#### [TASK OBJECTIVE]
Substitute "sketching tool" for "drawing tool" and write out again the records from the start up to and including the line with "pyautogui.click(x=725, y=107)", changing nothing else. Leave the pictures out of your answer.

Rows from a screen grounding dataset
** Begin **

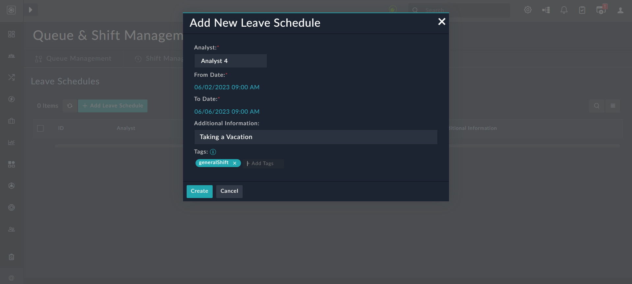632x284 pixels.
Task: Select the dashboard icon in the left sidebar
Action: click(x=11, y=34)
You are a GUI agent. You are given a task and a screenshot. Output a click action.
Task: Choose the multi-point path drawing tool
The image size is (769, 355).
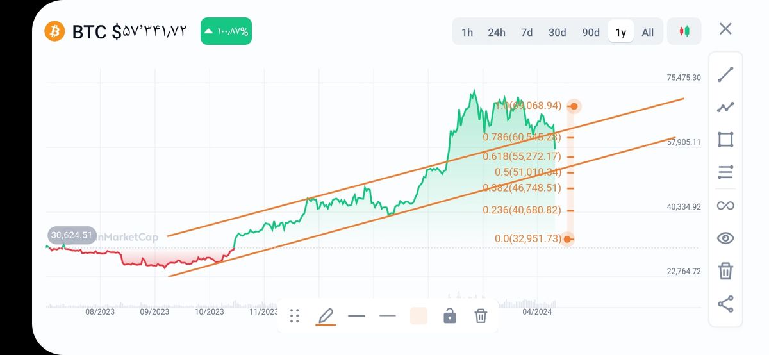pyautogui.click(x=725, y=107)
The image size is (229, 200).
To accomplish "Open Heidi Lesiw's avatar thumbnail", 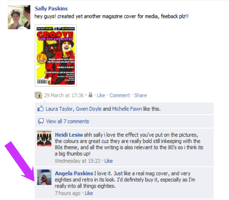I will pos(44,139).
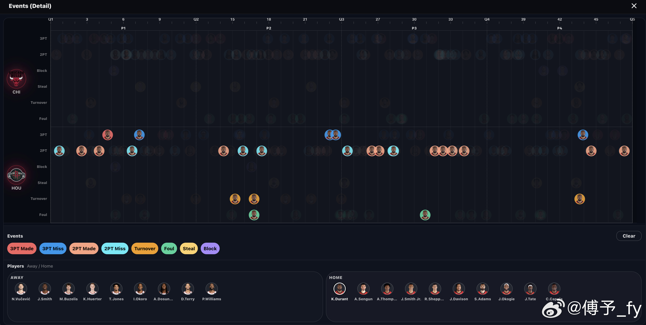Image resolution: width=646 pixels, height=325 pixels.
Task: Click Durant's green foul event in P3
Action: (x=425, y=215)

** End **

#### [FINAL RESULT]
632x284 pixels.
Task: Select the dashboard icon in the left sidebar
Action: click(x=11, y=34)
You are a GUI agent. You are given a task and a screenshot. Output a click action.
Task: Choose the multi-point path sketching tool
The image size is (769, 355).
pyautogui.click(x=725, y=107)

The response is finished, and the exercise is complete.